I think Banks is one of the five fastest guards in the NBA. If he had the skills to match his athleticism, he'd be amazing. Thus far he's still below average, but he did contribute to Hinrich getting in foul trouble tonight.


----------



## ChiBron (Jun 24, 2002)

3 second violation with 3 mins. left in the game


----------



## Wynn (Jun 3, 2002)

Are the refs just blowing these whistles out of boredom?


----------



## HKF (Dec 10, 2002)

Damn, Ben Gordon's going to have to win the game for the Bulls. This is pretty incredible.

Edit: Ben for 3. LOL. :laugh:


----------



## airety (Oct 29, 2002)

I'm not watching it, but this game has to be near impossible to watch. The nonstop fouls must create an awfully boring atmosphere


----------



## Wynn (Jun 3, 2002)

Crap call on Nocioni....


----------



## ChiBron (Jun 24, 2002)

Jesus, another BS call off the ball. They can tie the game now with a couple of FTs.

And Mr. Duhon, wanna know y u didn't make the rookie team? That last brick u just thew up. Improve ur FG%!


----------



## Future (Jul 24, 2002)

Skiles needs to take out Duhon and put in a big guard like Pike or Griff and let Gordon run the point. 

Davis is posting up Ben everytime down the floor and it keeps leading to Celtic buckets.


----------



## Darius Miles Davis (Aug 2, 2002)

> Originally posted by <b>Hong Kong Fooey</b>!
> Damn, Ben Gordon's going to have to win the game for the Bulls. This is pretty incredible.
> 
> Edit: Ben for 3. LOL. :laugh:


Yeah, I hope he can avoid his 6th, because we're going to need him inside of a minute for sure!


----------



## Sir Patchwork (Jan 12, 2005)

God, Nocioni fouled out now. That may have been the worst thing that could have happened to Paul Pierce, because Luol Deng does a much better job on him than Nocioni.


----------



## Wynn (Jun 3, 2002)

> Originally posted by <b>Future</b>!
> 
> Davis is posting up Ben everytime down the floor and it keeps leading to Celtic buckets.


Not to mention when Ben does defend it well refs give the bail-out whistle.


----------



## airety (Oct 29, 2002)

I wouldn't be opposed to Skiles brining in Griff right now... seems like the kind of guy we need in there, with his hustle, defensive rebounding, and inability to make free throws in the clutch.

Well, I still think we should bring Griff in.


----------



## Killuminati (Jul 30, 2002)

This is the worst ref crew I've ever seen.

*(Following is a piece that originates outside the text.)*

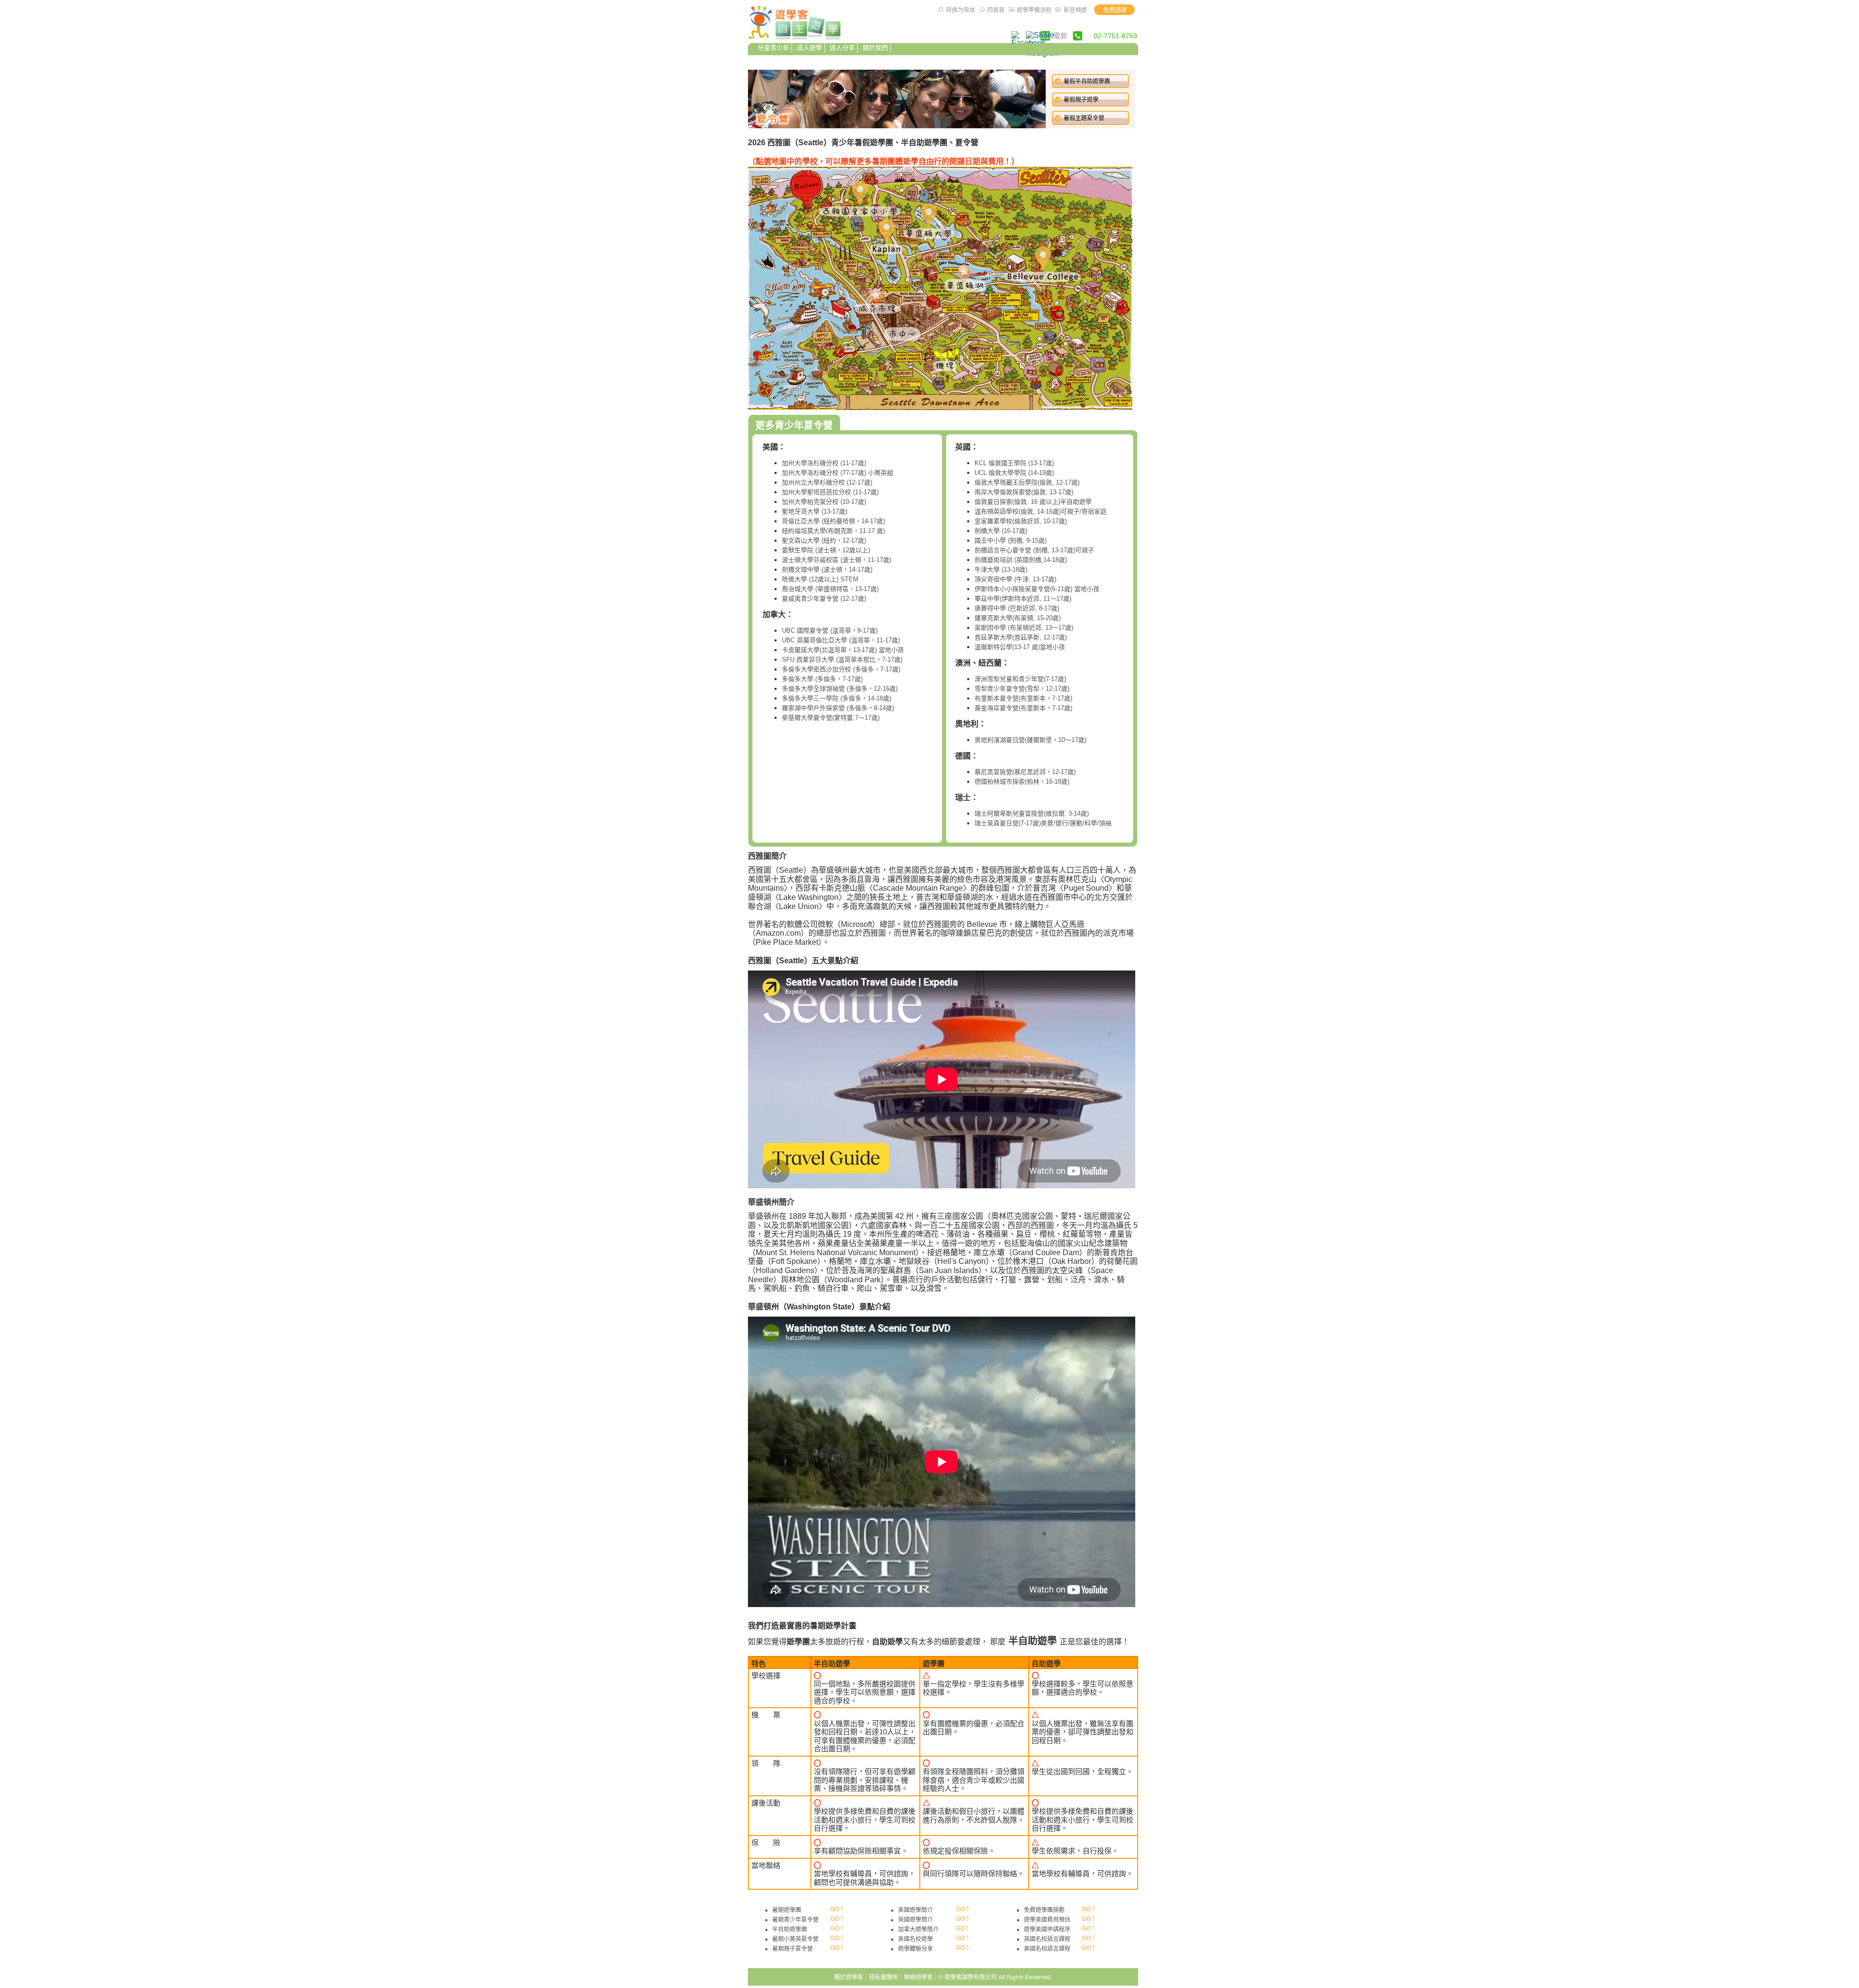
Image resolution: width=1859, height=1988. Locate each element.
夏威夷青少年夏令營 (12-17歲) (824, 598)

Heinshon must have given them bj's before the game. :upset:


----------



## DaBullz (Jul 15, 2002)

Boston plays 3 very good and very big guards, and we're seeing how they can exploit this weakness.

Hinrich is no match for Payton when Payton posts him up. None of the Bulls' guards can handle Ricky Davis in the post either. Or Pierce.


----------



## ChiBron (Jun 24, 2002)

This looks like a loss. 

Reason? O F F I C I A T I N G.


----------



## UMfan83 (Jan 15, 2003)

The Celtics really match up well with us. I really hope that they don't win the Atlantic and us the 6th seed. Although with the way the Bulls are playing, I don't see them handling the West very well this month.


----------



## Future (Jul 24, 2002)

I don't understand why Skiles won't make a ****in adjustment and put a big guard in to guard Ricky Davis. He is posting up Gordon and it is forcing the Bulls to double team leaving men open on the perimeter. Skiles just won't make a ****in adjustment....

It's pissin me off.


----------



## Killuminati (Jul 30, 2002)

This is the worst ref crew I've ever seen. Heinson (s[?) must have given them bj's before the game. :upset:


----------



## Wynn (Jun 3, 2002)

Two offensive posessions in a row Ben and then Eddy get completely mauled and no call. Pierce with *ONE* personal foul. Meantime Kirk and Noc already fouled out and Ben about to... 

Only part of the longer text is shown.